Motorists of a certain vintage will have noticed that repairing a car has become more and more high-tech. When I started in the automotive industry over four decades ago, a wrench, pliers and adjustable wrenches were the tools of the day. Today, mechanics and technicians are equipped with laptops, iPads and advanced diagnostic computers to help them fix a faulty vehicle.

The reason is simple. A modern car contains around 100 million lines of code. To put this in context, a high-end airliner has 14m of lines. Over the next decade, it’s estimated that most passenger vehicles will need around 300 million lines of software to stay on the road.

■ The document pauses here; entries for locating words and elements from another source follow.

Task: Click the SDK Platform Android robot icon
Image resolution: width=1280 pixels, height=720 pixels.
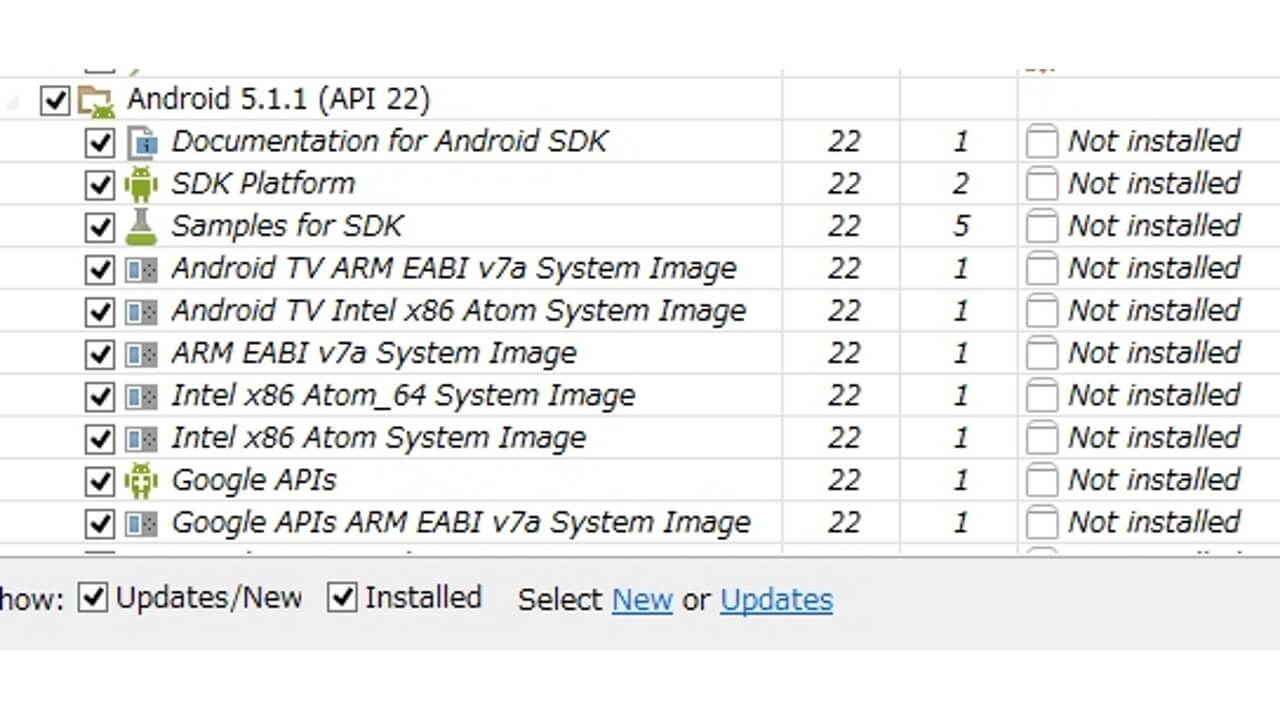Action: [x=143, y=183]
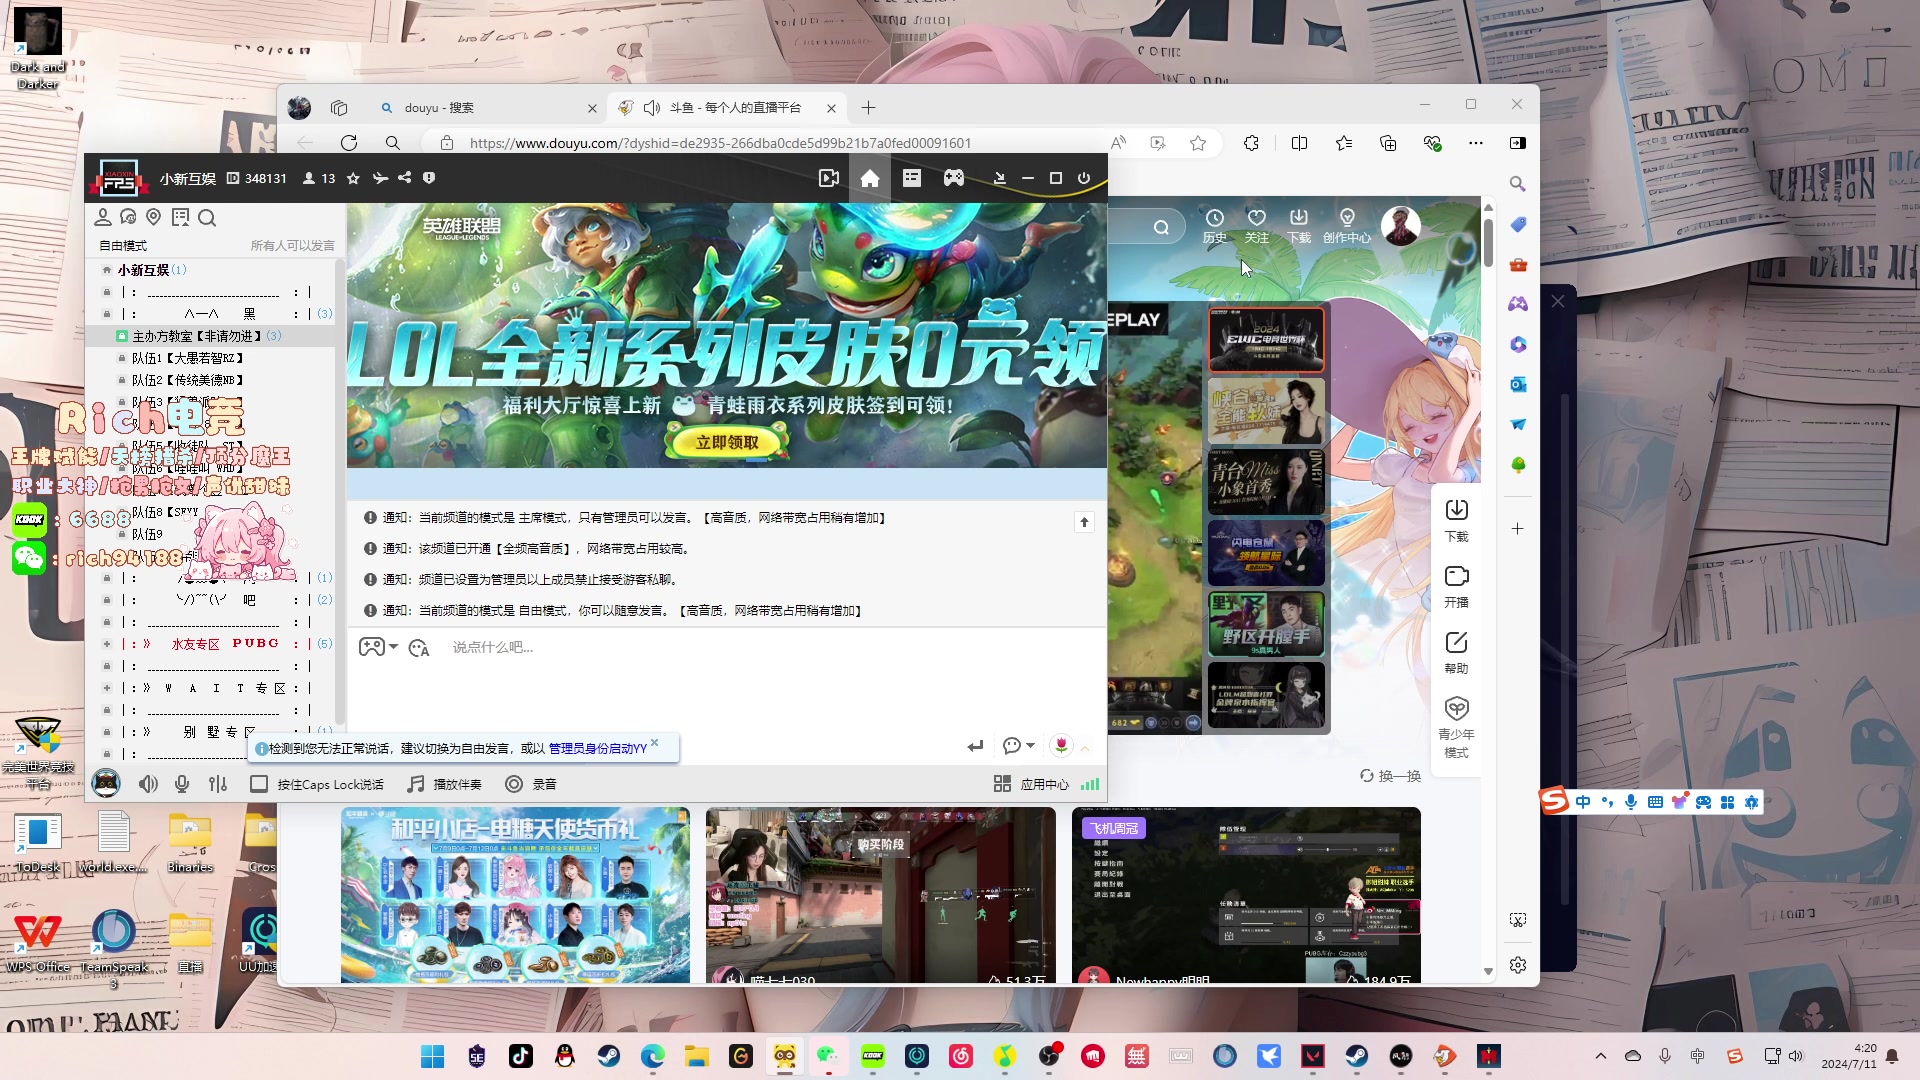This screenshot has height=1080, width=1920.
Task: Start the 录音 recording function
Action: click(x=530, y=784)
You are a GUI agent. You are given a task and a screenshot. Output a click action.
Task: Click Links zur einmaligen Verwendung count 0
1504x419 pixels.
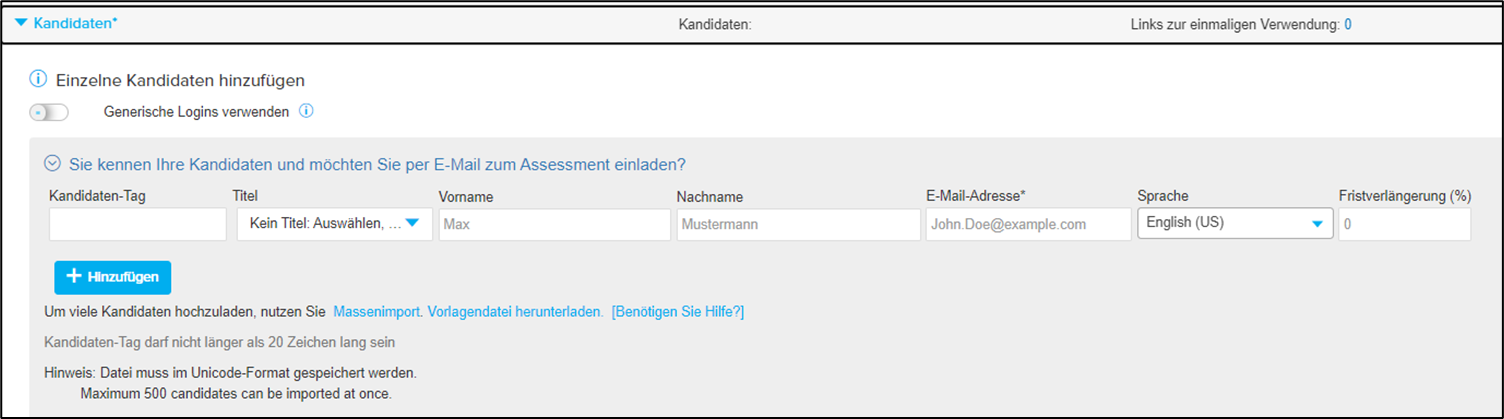tap(1348, 24)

In other words, cars are increasingly dependent on electronics.

Needless to say, as the UK goes electric and the internal combustion engine becomes less important, fixing a faulty car will require skills more akin to a software engineer than a traditional mechanic.

Since the government set itself the ambitious goal of banning the sale of new internal combustion engine vehicles by 2030, much of the focus has been on preparing the infrastructure to support this transition.

For example, it’s no secret that we need to see more street chargers available. We also need to see more battery factories set up on UK soil. We need to prepare the national grid for an increase in energy consumption. And we also need to prepare a workforce with the skills to not only build and manufacture a new style of vehicle, but also to maintain and repair them.

When I stepped down as Managing Director of Aston Martin in 2020, I created a charitable foundation to support bright and talented young apprentices as they embark on careers in the automotive industry. During this work, I have seen first-hand the talent that we have among our young people today. There is no shortage of appetite and skills to fill these emerging roles, but they also need support from government, employers and the education sector.

Prime Minister Boris Johnson recently expressed his desire to create a highly skilled and well paid economy. The automotive revolution we are at the dawn of can undoubtedly be a key driver of this admirable ambition. But now is the time to start expanding the training options available to the new generation of engineers, technicians and automotive specialists. The 2030 deadline is fast approaching and we risk running before we can walk if our roads are full of electric vehicles that cannot be properly maintained or repaired as needed.

As always, this kind of reconfiguration in height of our relation to transport will not be done without pitfalls. Software engineers make a lot of money, and the best are often drawn to the top positions at exciting tech companies that can offer generous salaries as well as multiple perks, such as on-site hairdressers, gyms, and restaurants. This is a far cry from what might be available at your local garage. Ultimately, dealers will have to compete for this talent and this can lead to higher costs for repairing EVs, at least in the short to medium term.

But the UK has a proud automotive history and it would be a travesty if that legacy does not continue in the new ‘electric age’ of transport. It is therefore imperative that schools, colleges and universities recognize the role the auto industry can play in providing highly skilled, well-paid and green jobs for future generations.

According to the RAC, only 5% of the current cohort of over 200,000 auto technicians in the UK are currently qualified to work on electric cars. With over 345,000 pure electric cars on the road (with many more hybrids), there is already a worrying shortage of knowledgeable technicians. The 2030 target is fast approaching. Let’s make sure we’re ready before he arrives.